** Begin SELECTED EXTRACT **
NetCDF ZARR Data Model Specification

Introduction
Notation
Data Model
Excluded Elements
Appendix A. Supporting Lexical Tokens
1. Fully Qualified Names
Appendix B. Supplementary Material
1. Specifying Context-Sensitive Elements
Appendix C. Complete Version of the Abstract Representation Specification

Introduction

This document describes the to-be-implemented NCZarr data model by reference to the netcdf-4 (aka netcdf enhanced) data model. Elements of the enhanced model included in this model will be listed. Elements of the enhanced model not included are listed in a later section.

Notation

In order to represent the abstract structure of the NCZarr data model, we must choose some suitable notation. This notation must meet the requirement that it is typed, meaning that the nodes of the tree have a type and the structure of the node must conform to that type.

Ideally, we would use Json as our notation since that is the target representation used by the Zarr specification. Unfortunately, Json is effectively typeless so we do not consider it powerful enough to properly represent the data model. If some way exists to do this, then this may be viable.

We choose Antlr4 [1] as our formalism because it is designed for such uses as this one, and it is quite concise. In the following specification, upper-case names (such as NAME or ZARRVERSION) are terminals in the parsing sense and are specified in Appendix A.
** End SELECTED EXTRACT **
** Begin DATA LINES **
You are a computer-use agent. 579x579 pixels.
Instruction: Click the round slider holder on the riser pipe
** End DATA LINES **
REQUIRED TASKS:
a - Reproduce the part of the NCZarr data model specification starting with "In order to" and going on through "to that type.".
b - In the NCZarr data model specification, which formalism is chosen for the notation?
c - Go on with the NCZarr data model specification from its last sentence.

EXPECTED ANSWERS:
a -
In order to represent the abstract structure of the NCZarr data model, we must choose some suitable notation. This notation must meet the requirement that it is typed, meaning that the nodes of the tree have a type and the structure of the node must conform to that type.

b - Antlr4

c -
Data Model

Dataset

dataset : NAME ZARRVERSION (dimension | variable | attribute | group)*

The unit of data storage in NCZarr, as with netcdf-4, is the Dataset. A Dataset is also a Group (see below), so it can contain variables, attributes, and (sub-)groups. These semantics are consistent with the netcdf-4 Dataset semantics.

Group

group: NAME (dimension | variable | attribute | group)*

A Group contains a collection of dimension declarations, variable declarations, attributes, and (sub-)groups. Note that user-defined type declarations are not (yet) included.

Attribute

attribute : NAME value_type (CONSTANT)+

An Attribute contains a (ordered) set of values, where the values are constants consistent with the specified type of the attribute. An attribute must have at least one value.

Dimension

dimension: NAME SIZE

A Dimension declaration defines a named dimension where the dimension has a specific specified size.

Variable

variable: NAME type (dimref)* (attribute)*

A Variable declaration defines a named variable of a specified type. It also can reference a set of dimensions defining the rank and size of the variable. If no dimensions are referenced, then the variable is a scalar.

Additionally, any number of attributes can be associated with the variable to define properties about the variable.

Dimension Reference

dimref: SIZE | FQN

A Dimension reference specifies one the dimensions of a variable by either defining an anonymous dimension where the size is specified directly, or by providing the fully qualified name refering to some dimension defined in some Group via a <Dimension> declaration.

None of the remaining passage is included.